(Source document)
=====

[Haskell-cafe] ReadP question
Chris Kuklewicz
haskell at list.mightyreason.com
Thu Aug 31 11:46:14 EDT 2006
Tom Phoenix wrote:
> On 8/30/06, Chris Kuklewicz <haskell at list.mightyreason.com> wrote:
>
>> > -- Simulate "(a?|b+|c*)*d" regular expression
>
>> But 'go' seems to not terminate with the leading 'star'
>
> Unless I'm missing something... The part of the pattern inside the
> parentheses should successfully match at least the empty string at the
> beginning of the string. Since it's regulated by the second (outer)
> 'star', it will keep matching as long as it keeps succeeding; since it
> keeps matching the empty string, it keeps matching forever in the same
> spot.
>
> To solve this problem, your implementation of 'star' could perhaps be
> changed to answer "no more matches" rather than "infinitely many
> matches" once the body fails to consume any characters.
>
> Hope this helps!
>
> --Tom Phoenix
And that is indeed the solution. But then I wanted $ end-of-line anchors (easy)
and ^ begin-of-line anchors (annoying). But it works now:
-- | Using ReadP to simulate regular expressions, finding the longest match
-- by Chris Kuklewicz, public domain
import Control.Monad
import Data.Set(Set,member)

=====

(Given material)
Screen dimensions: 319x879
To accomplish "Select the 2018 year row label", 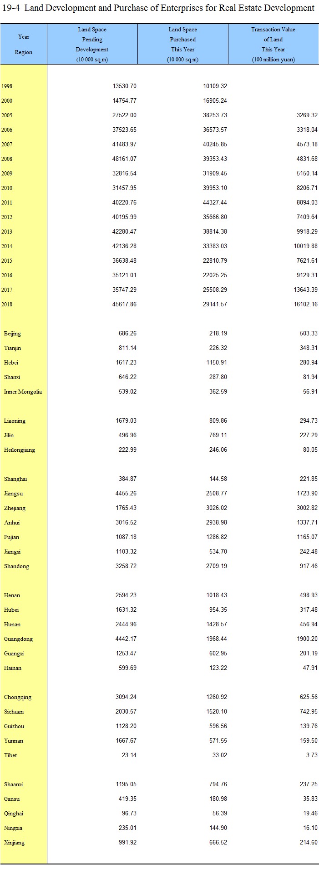I will (7, 304).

=====

(Requests)
1. Can you copy the ReadP thread word for word, starting with "and ^ begin-of-line" and going on through "import Data.Set(Set,member)"?
2. In the ReadP thread, why does 'go' fail to terminate with the leading 'star'? Explain in one to three sentences.

(Task-by-task results)
1.
and ^ begin-of-line anchors (annoying). But it works now:
-- | Using ReadP to simulate regular expressions, finding the longest match
-- by Chris Kuklewicz, public domain
import Control.Monad
import Data.Set(Set,member)

2. The part of the pattern inside the parentheses can match the empty string at the beginning of the string. The outer 'star' keeps matching as long as that part succeeds, so it matches the empty string forever in the same spot.